[Study text]:

>>>>

The variability of AdDV isolates from each sample, differentiated by SNV positions and frequencies can be assessed by the distances between individuals using factorial analysis (PCA), HC and k-means clustering, forming HCPC. The SNV frequency table consisting of 100 SNV positions was used by applying the HCPC method as implemented in the FactoMineR v2.8 package41,42 in R (R v4.2.1 in RStudio v2022.07.1 + 554). Hierarchical cluster tree and factor map were generated, representing the homogeneous and mixture of AdDV isolates within the same colony.

Results

Nanopore sequencing

To detect the presence of any potential entomopathogen within the diseased house crickets, twelve symptomatic samples, as well as six non-symptomatic samples were collected and subjected to a metagenomics workflow (Fig. 1). For individuals received alive, it was easy to determine the life stages. However, this was very difficult for individuals received dead since melanisation, missing limbs and/or decomposition of the sample had occurred. Total DNA was extracted from individual insects and sequenced, resulting in sequences of the host, as well as microbes and viruses. The sequencing was performed in three separate sequencing runs, each run comprising six barcoded samples. Run #1 included DNA extracted from symptomatic alive nymphs, pre-adults and adults, run #2 was performed on the DNA extracted from deceased cricket samples whereas run #3 included DNA extracted from non-symptomatic samples. The sequencing runs were performed for 18 to 20 h in the same flow cell. After quality filtering of reads, average number of quality reads generated for each individual ranged from 0.2 to 1.2 million reads corresponding to 3.73 × 108 to 1.65 × 109 sequenced bases. The mean quality of the filtered reads ranged from 12.1 to 13.7. The overall read length differed between the three sequencing runs: In run #1, the average read length and N50 ranged between 455 and 1310 bp, run #2 with the deceased samples yielded a considerable higher N50 of 2261 to 5276 bp and run #3 with the non-symptomatic sample yielded N50 of 4820 to 8361 bp (Table 1).

Figure 1
figure 1

Schematic diagram of the bioinformatics workflow for entomopathogen detection based on nanopore sequencing metagenomics analysis.

Table 1 Sequencing summary for all A. domesticus samples, both symptomatic and non-symptomatic that were subjected to a metagenomics workflow for the detection of entomopathogens.

<<<<

[Excerpted data]:
>>>>

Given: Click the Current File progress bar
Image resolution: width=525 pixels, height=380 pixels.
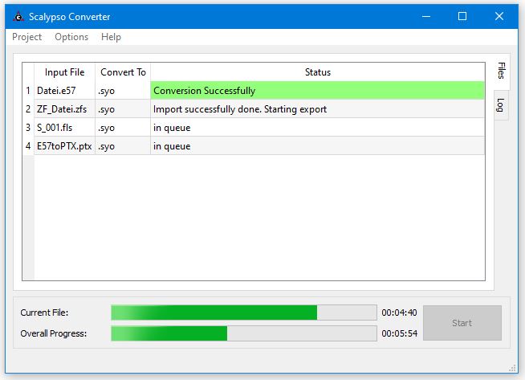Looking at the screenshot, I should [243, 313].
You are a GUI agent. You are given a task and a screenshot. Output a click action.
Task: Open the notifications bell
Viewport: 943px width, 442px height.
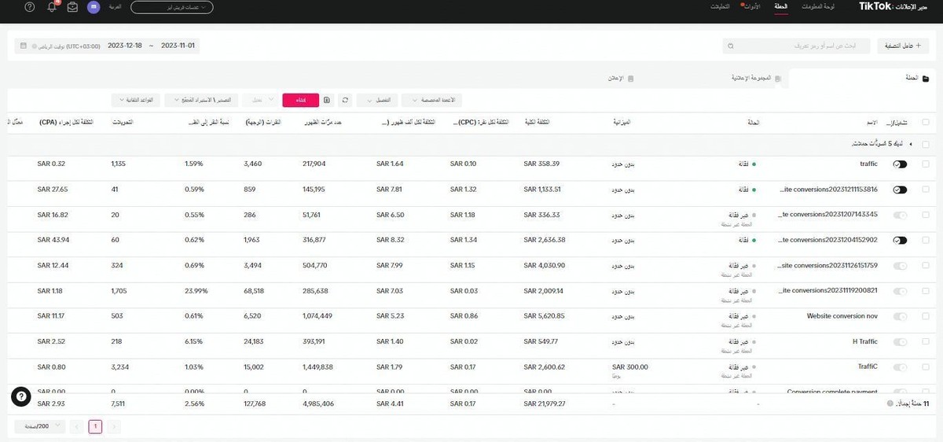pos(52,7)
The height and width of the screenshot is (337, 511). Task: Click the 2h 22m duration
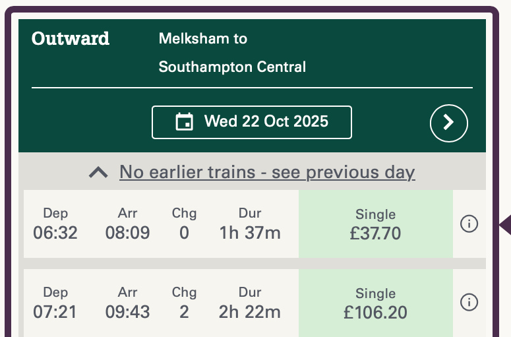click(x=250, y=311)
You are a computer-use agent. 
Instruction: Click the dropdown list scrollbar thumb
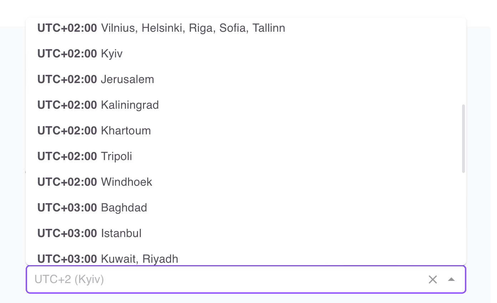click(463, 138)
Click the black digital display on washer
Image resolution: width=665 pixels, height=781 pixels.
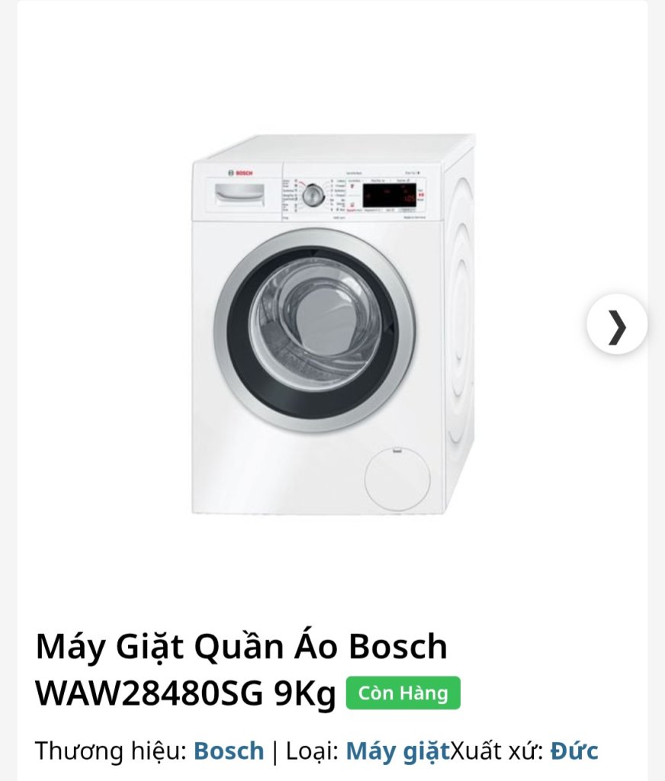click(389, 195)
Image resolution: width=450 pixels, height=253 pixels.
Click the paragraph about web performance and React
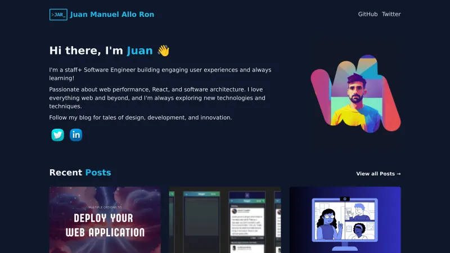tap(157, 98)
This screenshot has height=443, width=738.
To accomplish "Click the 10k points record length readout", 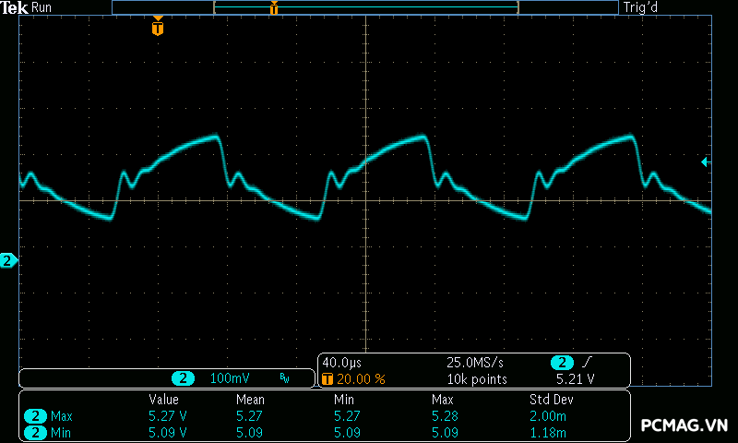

<<<<

[Activity list]:
(a) In the house cricket sequencing text, what N50 range did the run with the non-symptomatic samples yield?
(b) Carry on writing the house cricket sequencing text from its final sentence.

[Expected results]:
(a) It yielded an N50 of 4820 to 8361 bp.

(b)
The host genomic information was removed from the samples, by mapping to the host reference genome, leaving only the unmapped reads of interest. Approximately 43,513 (22%) to 586,304 (51%) of the total sequencing reads remained for each sample after initial A. domesticus host read removal. To identify potential disease causing microbial and viral pathogens in the samples, these reads were taxonomically assigned to the RFGINV_JKI_ID 1.0 index. After taxonomic classification, we obtained a range of 8.7% to 69.3% classified reads across the 18 sequenced samples. A significant number of unclassified reads was observed in several samples, including S1, where about 89% (corresponding to about 535,000 reads) could not be classified as any taxon. To ensure we are not missing out on any potential pathogens, unclassified reads were extracted from respective sample and de novo assembly was performed. The assembled contigs were subjected to BLASTn analysis against the non-redundant nucleotides database (nt). Based on the BLAST analysis, the majority of the contigs were assigned to either A. domesticus complete mitochondrion genome with 100% query coverage, or to a closely related insect species (Gryllus bimaculatus, Gryllus veletis) and other Eukaryotes with relatively lower query coverage (Full table of best hit can be found in supplementary file S3 Appendix). Other matches included newly described bacteria, such as Entomomonas sp. F2A isolated from the A. domesticus43.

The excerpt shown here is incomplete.